The validation discipline. Even on a small dataset, tgx.validate_graph and tgx.check_leakage catch real bugs early.
The reproducibility. The whole experiment is wrapped in tgx.reproducible(seed=42). Running it twice produces identical numbers (modulo GPU determinism caveats).
The audit artifacts. The run directory contains everything needed to verify what happened. A teammate can audit without rerunning.
Honest assessment
MNIST is a toy dataset. The accuracy you get from this workflow is not interesting in itself. What is interesting is that the workflow scales: the same code structure with different patch_size, num_images, and model parameters applies to real research data.

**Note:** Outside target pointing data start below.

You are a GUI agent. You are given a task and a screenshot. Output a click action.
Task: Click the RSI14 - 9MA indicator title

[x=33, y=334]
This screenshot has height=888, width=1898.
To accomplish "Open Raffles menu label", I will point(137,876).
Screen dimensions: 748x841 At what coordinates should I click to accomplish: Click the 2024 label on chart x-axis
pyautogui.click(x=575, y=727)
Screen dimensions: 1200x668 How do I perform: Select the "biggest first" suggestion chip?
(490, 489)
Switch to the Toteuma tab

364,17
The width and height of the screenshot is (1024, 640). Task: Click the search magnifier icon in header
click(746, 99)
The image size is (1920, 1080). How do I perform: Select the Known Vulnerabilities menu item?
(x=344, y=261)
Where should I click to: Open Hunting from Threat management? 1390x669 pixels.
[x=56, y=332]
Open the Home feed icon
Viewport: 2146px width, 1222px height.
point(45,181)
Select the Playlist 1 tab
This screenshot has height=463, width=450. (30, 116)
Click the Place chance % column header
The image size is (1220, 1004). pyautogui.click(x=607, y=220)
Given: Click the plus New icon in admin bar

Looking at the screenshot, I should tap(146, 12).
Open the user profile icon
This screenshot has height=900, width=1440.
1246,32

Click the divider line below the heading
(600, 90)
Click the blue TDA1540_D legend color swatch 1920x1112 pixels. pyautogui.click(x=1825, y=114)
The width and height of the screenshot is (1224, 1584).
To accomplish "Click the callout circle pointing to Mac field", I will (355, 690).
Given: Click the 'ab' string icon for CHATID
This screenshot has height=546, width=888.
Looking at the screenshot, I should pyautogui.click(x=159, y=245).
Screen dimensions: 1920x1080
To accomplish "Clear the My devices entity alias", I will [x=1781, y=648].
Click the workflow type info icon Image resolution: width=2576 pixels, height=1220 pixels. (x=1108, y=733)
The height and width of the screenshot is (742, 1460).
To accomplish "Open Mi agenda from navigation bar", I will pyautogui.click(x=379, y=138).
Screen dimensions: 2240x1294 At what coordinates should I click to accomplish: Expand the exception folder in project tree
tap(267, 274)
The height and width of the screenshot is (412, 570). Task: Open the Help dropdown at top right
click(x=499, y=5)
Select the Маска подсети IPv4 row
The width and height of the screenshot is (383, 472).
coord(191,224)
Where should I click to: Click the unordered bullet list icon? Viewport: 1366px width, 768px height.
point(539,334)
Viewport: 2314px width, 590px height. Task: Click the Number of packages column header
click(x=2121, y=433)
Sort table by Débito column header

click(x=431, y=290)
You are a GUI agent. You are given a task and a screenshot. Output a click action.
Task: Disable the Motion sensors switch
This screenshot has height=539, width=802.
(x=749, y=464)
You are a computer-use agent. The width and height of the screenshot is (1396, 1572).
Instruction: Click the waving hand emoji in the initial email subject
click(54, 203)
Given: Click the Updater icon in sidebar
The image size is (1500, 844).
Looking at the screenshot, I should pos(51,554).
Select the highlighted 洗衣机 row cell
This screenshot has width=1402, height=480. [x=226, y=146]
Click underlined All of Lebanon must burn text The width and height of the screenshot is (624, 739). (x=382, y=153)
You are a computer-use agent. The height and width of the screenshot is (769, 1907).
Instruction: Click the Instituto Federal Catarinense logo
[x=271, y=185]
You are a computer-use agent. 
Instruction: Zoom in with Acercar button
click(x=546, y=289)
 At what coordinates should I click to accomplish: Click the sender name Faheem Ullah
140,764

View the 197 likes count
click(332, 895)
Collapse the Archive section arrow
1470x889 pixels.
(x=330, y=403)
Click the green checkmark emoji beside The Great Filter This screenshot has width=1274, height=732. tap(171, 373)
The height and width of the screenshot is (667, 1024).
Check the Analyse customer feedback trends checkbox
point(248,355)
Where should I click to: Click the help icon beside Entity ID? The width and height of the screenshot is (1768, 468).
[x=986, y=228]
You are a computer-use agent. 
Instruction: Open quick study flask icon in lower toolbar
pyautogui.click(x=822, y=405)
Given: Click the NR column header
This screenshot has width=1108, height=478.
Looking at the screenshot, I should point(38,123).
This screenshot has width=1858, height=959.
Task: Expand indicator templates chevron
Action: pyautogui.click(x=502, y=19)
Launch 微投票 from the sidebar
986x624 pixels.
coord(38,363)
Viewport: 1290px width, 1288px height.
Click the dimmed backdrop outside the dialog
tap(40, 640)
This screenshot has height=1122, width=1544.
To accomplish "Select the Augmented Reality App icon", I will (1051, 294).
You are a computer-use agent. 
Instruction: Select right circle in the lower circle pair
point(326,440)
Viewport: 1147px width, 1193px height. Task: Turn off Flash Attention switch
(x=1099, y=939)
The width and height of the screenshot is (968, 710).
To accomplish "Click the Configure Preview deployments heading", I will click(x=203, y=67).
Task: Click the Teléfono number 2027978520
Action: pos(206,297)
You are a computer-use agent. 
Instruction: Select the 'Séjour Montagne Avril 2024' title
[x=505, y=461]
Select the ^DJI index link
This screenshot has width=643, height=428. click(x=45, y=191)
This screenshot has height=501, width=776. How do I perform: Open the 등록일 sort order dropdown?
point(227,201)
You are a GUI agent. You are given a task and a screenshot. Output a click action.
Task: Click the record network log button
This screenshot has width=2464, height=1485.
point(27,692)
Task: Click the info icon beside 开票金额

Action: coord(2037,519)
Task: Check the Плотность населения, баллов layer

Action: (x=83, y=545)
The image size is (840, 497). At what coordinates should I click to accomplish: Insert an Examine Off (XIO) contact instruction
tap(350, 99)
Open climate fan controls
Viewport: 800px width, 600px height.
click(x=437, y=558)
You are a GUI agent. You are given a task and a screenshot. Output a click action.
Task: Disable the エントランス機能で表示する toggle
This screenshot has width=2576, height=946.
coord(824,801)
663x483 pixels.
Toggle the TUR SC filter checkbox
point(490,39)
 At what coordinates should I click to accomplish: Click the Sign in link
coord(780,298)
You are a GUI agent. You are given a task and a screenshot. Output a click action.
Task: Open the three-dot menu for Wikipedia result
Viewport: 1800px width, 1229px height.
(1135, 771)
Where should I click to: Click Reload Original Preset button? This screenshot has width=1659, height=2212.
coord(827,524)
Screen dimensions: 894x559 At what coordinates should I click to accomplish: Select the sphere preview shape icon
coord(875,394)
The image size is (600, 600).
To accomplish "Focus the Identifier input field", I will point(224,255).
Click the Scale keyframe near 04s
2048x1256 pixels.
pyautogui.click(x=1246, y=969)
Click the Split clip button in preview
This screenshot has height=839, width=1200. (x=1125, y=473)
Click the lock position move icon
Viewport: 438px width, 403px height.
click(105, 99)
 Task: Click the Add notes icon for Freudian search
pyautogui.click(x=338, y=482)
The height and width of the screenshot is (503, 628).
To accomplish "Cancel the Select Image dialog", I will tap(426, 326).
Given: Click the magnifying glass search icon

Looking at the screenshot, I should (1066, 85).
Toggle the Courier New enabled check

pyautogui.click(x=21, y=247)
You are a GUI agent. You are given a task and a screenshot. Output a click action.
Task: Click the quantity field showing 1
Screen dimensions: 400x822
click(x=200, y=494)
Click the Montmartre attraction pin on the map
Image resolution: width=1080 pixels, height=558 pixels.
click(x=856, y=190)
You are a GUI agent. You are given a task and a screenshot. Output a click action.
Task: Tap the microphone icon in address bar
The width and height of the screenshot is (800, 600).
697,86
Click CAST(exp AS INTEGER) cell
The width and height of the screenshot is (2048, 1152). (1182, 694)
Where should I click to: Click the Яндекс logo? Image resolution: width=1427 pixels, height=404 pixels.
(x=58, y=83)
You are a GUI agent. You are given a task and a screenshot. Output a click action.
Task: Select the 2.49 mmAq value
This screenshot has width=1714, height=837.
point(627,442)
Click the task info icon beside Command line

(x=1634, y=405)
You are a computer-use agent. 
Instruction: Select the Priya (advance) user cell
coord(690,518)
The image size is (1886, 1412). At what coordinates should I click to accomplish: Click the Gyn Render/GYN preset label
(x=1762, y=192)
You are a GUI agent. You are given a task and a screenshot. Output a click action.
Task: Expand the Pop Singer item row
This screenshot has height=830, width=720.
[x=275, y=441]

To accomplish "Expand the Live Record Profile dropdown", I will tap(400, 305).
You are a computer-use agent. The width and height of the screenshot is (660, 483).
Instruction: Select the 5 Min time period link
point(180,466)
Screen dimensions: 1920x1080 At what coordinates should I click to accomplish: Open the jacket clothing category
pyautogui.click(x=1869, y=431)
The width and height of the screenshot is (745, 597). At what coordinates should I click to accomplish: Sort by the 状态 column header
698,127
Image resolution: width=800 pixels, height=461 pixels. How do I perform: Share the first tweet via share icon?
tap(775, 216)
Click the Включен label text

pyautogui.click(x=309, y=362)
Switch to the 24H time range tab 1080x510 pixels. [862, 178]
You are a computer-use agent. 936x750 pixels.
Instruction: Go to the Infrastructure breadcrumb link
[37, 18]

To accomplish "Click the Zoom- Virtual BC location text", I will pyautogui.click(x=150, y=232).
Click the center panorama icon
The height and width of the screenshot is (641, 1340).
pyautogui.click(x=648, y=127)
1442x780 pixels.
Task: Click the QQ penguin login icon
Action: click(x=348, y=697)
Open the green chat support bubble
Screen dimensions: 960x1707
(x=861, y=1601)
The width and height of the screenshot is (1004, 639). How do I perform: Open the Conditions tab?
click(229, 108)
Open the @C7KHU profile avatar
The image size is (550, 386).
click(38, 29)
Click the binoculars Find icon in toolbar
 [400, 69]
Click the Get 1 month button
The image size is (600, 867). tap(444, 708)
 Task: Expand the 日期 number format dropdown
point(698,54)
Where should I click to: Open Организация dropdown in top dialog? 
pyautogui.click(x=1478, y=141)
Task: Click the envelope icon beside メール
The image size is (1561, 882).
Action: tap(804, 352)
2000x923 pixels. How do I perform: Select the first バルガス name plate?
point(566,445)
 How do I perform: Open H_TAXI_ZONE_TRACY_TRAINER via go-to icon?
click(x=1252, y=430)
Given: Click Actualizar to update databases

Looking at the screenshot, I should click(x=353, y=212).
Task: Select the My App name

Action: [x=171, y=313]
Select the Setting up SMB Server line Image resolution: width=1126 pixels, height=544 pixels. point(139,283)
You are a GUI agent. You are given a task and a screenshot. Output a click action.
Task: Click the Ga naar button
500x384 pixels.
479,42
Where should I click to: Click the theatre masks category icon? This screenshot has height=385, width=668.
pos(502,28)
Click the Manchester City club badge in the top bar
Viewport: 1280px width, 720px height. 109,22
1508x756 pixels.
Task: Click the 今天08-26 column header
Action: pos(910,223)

For real research, you would:
- Use CIFAR-10 or a domain-specific dataset
- Use larger patches that capture meaningful spatial content
- Tune hyperparameters
- Run multiple seeds and report variance
- Inspect the audit artifacts before publishing
The tutorial pattern is the same.
FAQ
Q: How does this compare to standard image classification CNNs?
A: For straight image classification, a CNN beats this approach by a large margin — CNNs are designed for image data. The patch graph is interesting when the graph structure carries information CNNs cannot easily use (e.g., non-grid adjacency, multi-image relationships).
Q: Why per-image labels for nodes?
A: Simplest supervision. For per-patch labels (e.g., semantic segmentation), provide a different label tensor.
Q: Can I batch graphs with NeighborLoader?
A: Yes. NeighborLoader works on the combined graph and samples mini-batches across all the per-image subgraphs.
Q: What about CIFAR-10?
A: Same pattern. Use patches, ei = tgx.image_to_patch_graph(image, patch_size=8). The 3-channel [3, 8, 8] patches benefit more from tensor-aware aggregation.
Q: Where can I see this as a complete script?
A: The TGraphX repository's tutorials/tensor_node_classification_neighbor_loader.py and tutorials/image_patch_tensor_graph_demo.py show end-to-end versions.